== Assignment ==
In the data, extract each line that holds the string "agent".
^^^^^^^^
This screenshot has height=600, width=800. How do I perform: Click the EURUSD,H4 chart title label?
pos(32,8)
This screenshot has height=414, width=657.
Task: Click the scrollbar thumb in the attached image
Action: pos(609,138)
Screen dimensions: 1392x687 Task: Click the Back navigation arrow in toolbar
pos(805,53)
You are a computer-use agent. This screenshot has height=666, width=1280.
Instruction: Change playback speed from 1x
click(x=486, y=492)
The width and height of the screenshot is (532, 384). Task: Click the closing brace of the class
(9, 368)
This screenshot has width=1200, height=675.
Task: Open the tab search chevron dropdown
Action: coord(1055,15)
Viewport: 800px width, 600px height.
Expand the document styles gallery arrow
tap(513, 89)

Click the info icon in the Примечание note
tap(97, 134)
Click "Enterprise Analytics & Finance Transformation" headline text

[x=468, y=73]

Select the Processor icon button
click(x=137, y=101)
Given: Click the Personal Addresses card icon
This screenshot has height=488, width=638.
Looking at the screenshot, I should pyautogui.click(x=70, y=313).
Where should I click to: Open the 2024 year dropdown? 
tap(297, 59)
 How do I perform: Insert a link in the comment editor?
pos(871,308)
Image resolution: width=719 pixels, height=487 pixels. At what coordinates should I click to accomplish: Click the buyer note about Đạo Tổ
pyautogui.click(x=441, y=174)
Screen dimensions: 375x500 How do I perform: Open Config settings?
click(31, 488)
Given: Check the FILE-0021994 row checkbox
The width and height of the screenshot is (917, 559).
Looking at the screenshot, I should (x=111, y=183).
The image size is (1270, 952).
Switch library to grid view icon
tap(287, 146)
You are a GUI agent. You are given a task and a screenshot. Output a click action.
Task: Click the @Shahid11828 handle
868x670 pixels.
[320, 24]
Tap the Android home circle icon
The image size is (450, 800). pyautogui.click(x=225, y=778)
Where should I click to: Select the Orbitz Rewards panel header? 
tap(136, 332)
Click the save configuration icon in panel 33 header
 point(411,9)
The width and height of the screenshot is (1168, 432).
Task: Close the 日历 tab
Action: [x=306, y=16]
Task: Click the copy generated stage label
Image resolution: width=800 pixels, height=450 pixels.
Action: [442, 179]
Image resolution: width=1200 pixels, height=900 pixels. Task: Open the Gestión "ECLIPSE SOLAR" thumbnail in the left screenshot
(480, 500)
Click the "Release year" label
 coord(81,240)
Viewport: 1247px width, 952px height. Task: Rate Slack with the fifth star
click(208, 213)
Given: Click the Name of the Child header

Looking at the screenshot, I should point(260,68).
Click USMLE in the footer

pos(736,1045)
^^^^^^^^
== Reply ==
You are a computer-use agent. This screenshot has height=666, width=1280.
You are a GUI agent. You are given a task and a screenshot. Output a click action.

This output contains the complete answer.